El escrito forma parte de los elaborados -¿te acuerdas?- durante el pasado verano y, aunque no pasaron a formar parte de níngún libro, permanecen aún en mi archivo personal. Dispuestos a rescatarlos, te los remito para su lectura, aunque, como es lógico, han desaparecido todos aquellos detalles que pueden servir para delatar a su destinataria, persona que tú bien conoces. El día se presenta largo y ancho. Saludos.
La hormiguita número 123.456 de...
Le habla, señora Kilimanjarina, la hormiguita 123.456 de..., ese pueblo de sus amores y desamores, de encuentros y desencuentros, el mismo donde ha vivido con usted cada uno de los momentos que ha pasado entre estas calles en las que se enamoró -¿lo recuerda?-, estudió, trabajó, besó, disfrutó, sufrió, amó, parió…
Sí, usted no lo sabe, pero durante todos estos años hemos vivido con usted la realidad de cada uno de sus instantes, los más conocidos y los más íntimos, los públicos y los privados, y la hemos visto reír, llorar, emocionarse, escribir cartas de amor, romper cartas de desamor… Durante todos estos años, señora Kilimanjarina, mis primas hormigas 101.675, 110.514, 112.213, 118. 715 y también la 119.121, escribieron todos los informes que ahora repaso para escribirla estas notas y me doy cuenta, ahora lo pone en italiano y me llega la nota desde Milán, que también me acompañan otros documentos de otras hormigas hermanas como la 1.234.000, la 1.456.786 y así hasta una larga lista.
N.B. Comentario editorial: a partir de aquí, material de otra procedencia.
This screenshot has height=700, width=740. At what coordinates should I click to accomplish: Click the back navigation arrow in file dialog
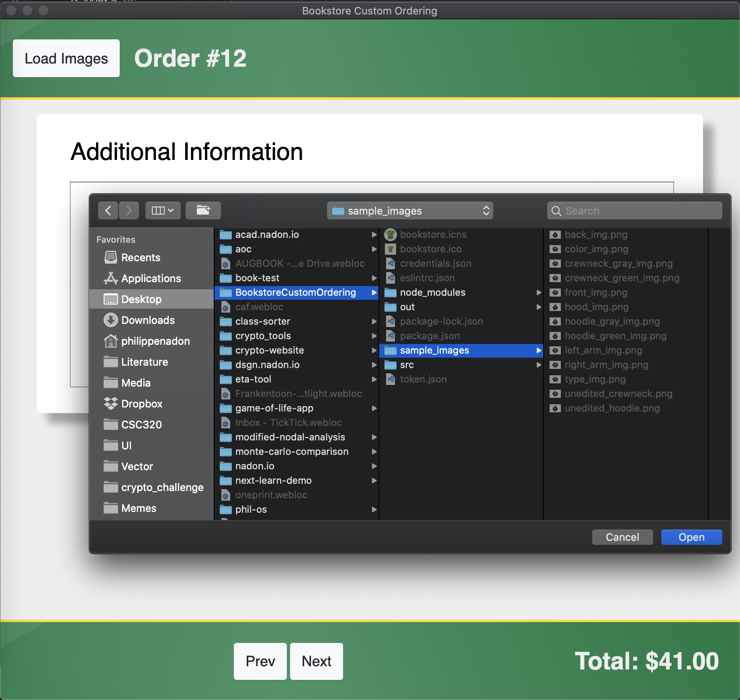pos(108,211)
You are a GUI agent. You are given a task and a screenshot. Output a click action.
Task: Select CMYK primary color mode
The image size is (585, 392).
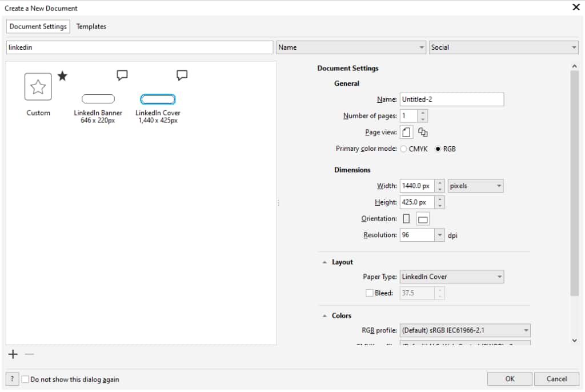pos(404,149)
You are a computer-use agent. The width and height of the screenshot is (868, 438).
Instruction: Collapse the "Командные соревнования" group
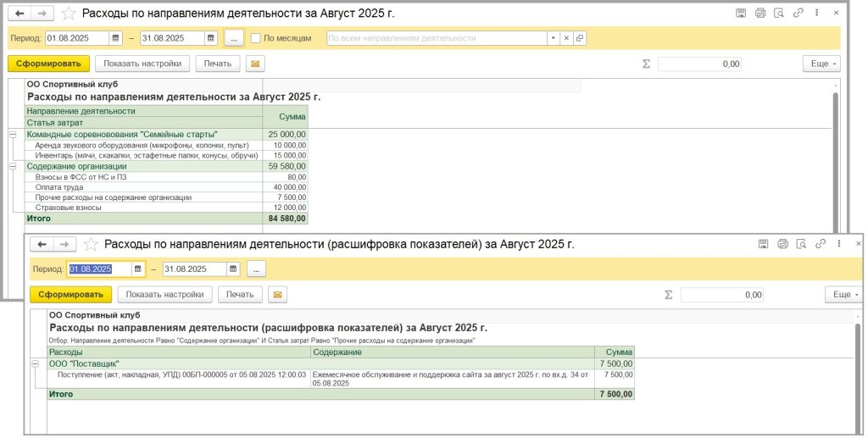[13, 135]
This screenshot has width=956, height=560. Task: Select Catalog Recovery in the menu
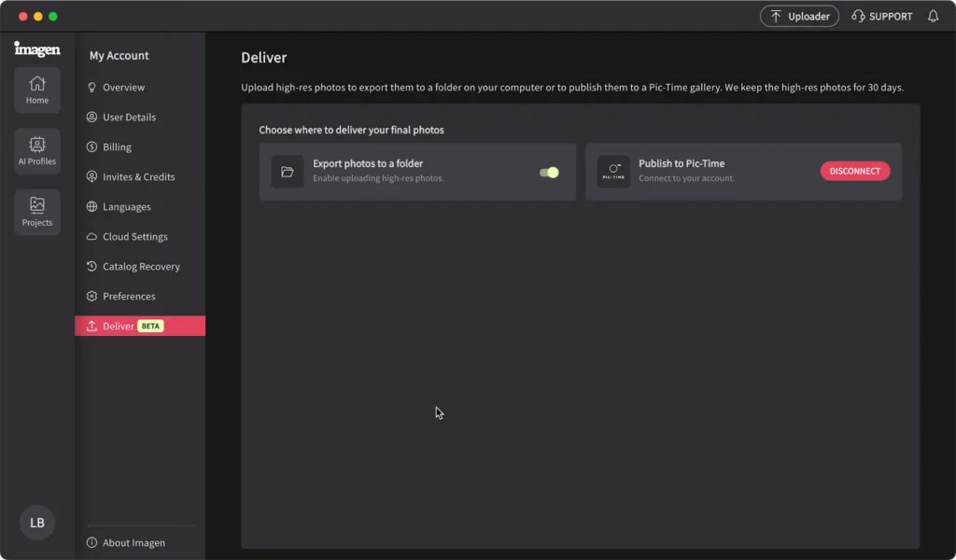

La verdad, señora Kilimanjarina, es que usted nos ha dado muchos momentos de felicidad, pero también nos ha hecho sufrir, y lo mismo reflejan las reseñas secretas tanto de aquí como de allí.
Hay detalles, señora Kilimanjarina, que no la puedo desvelar por formar parte del secreto sumarial, pero la verdad es que nos tiene usted alucinadas a nivel general y más que alucinados a esos zánganos machos que han tenido la oportunidad de andar por sus pies y han corrido, más de una vez, por esas pantorrillas… Sí, seguro que se acuerda ahora un poco más de nosotras, somos las mismas que la asustan cuando nos ve en gran número y que la producen un poco de miedo. Sin embargo sabemos, lo hemos oído todo esta mañana en el bar Kilimanjaro mientras se tomaba un café con leche y se reponía felizmente de una desasosegada noche en la que no ha dormido por culpa de unas historias que la preocupan, que contra nosotros no tiene nada y que podemos estar tranquilas, como lo estarían también, en caso de que usted decidiera acabar con todo lo que la molesta aquí, nuestras amigas las palomas.
De aquí, señora Kikimanjarina, que yo, la hormiguita número 123.456 haya sido designada por las compañeras de mi hormiguero para hablar con usted y decirla que, gracias por dejarnos seguir con usted. Y ya lo sabe: aquí, allá donde vaya, las hormiguitas buenas la seguiremos y estaremos con usted. Buenos sueños.